BUFFALO, N.Y. -- First, the good news: According to Dr. Nancy Nielsen, the Senate's health care bill is a better plan than the one rolled out by the House -- minimally.
"It gives more generous tax credits to those who need them, and the tax credits are tied to the person's income, not their age," said Nielson, senior associate dean for health policy at the University at Buffalo's Jacobs School of Medicine and Biomedical Sciences.
The bad news: "It's much, much worse in terms of what it does to Medicaid. Much, much worse," Nielsen said.
Nielsen was the president of the American Medical Association at the time the Affordable Care Act was debated. She says the two groups that will be hit hardest by this plan are those on Medicaid -- slated for major cuts -- and those who are insured through the marketplace.
The big shift there is that states would be able to opt out of the essential health benefits package.
"Hospitalization, drug coverage, maternity coverage.
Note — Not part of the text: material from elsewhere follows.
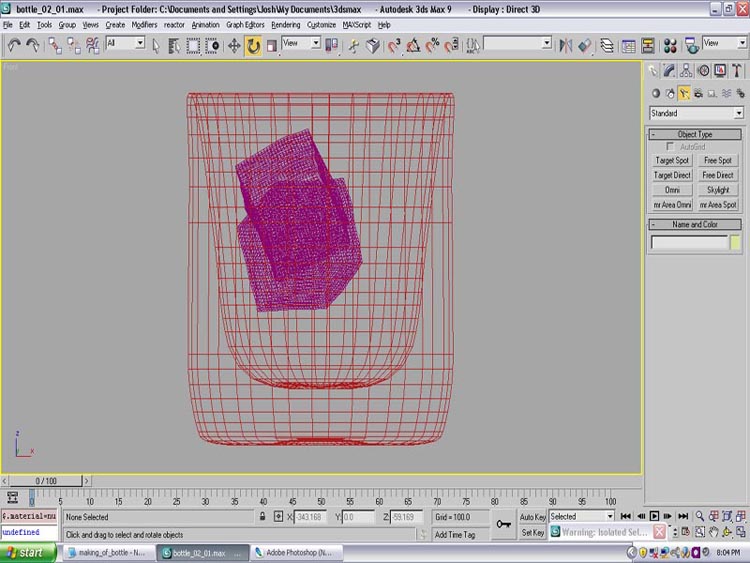
Task: Switch to Cameras category in Create panel
Action: click(700, 93)
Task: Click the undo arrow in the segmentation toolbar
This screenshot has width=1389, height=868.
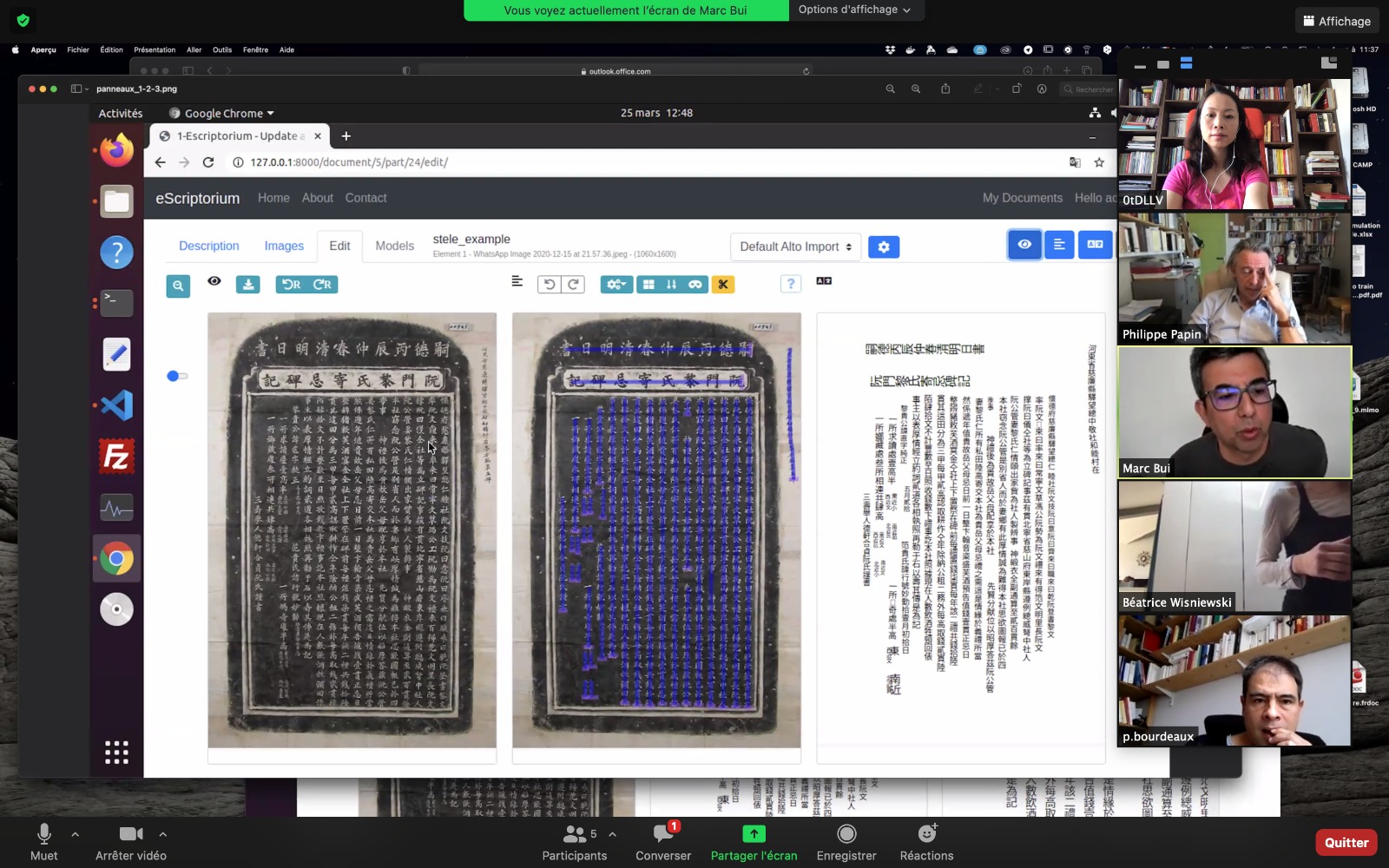Action: [x=549, y=285]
You start having states eliminate that, and people with pre-existing conditions are going to have a hard time," said Nielsen.
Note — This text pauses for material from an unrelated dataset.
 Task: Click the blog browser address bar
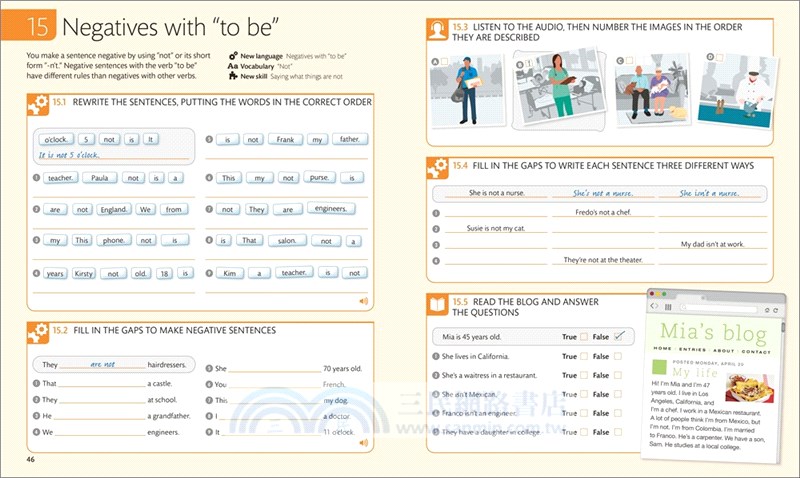point(718,309)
One organization that will have a hard time if the bill passes without changes is Planned Parenthood.
"This bill is the worst bill for women in a generation," said Betty DeFazio, executive director of the Planned Parenthood of CNY & WNY Action Fund.
The slashes to Medicaid would defund the group. DeFazio says this doesn't mean locations would have to close their doors, but it would be harder for some to access services since 60 percent of its patients nationwide are Medicaid recipients.
"Patients on Medicaid would no longer be able to come to Planned Parenthood for their care," she said. "It really is going to impact how the most vulnerable in our communities are going to be able to get essential health care.
Nielsen says people will lose coverage under this plan, but it won't be clear how many until the Congressional Budget Office releases its assessment.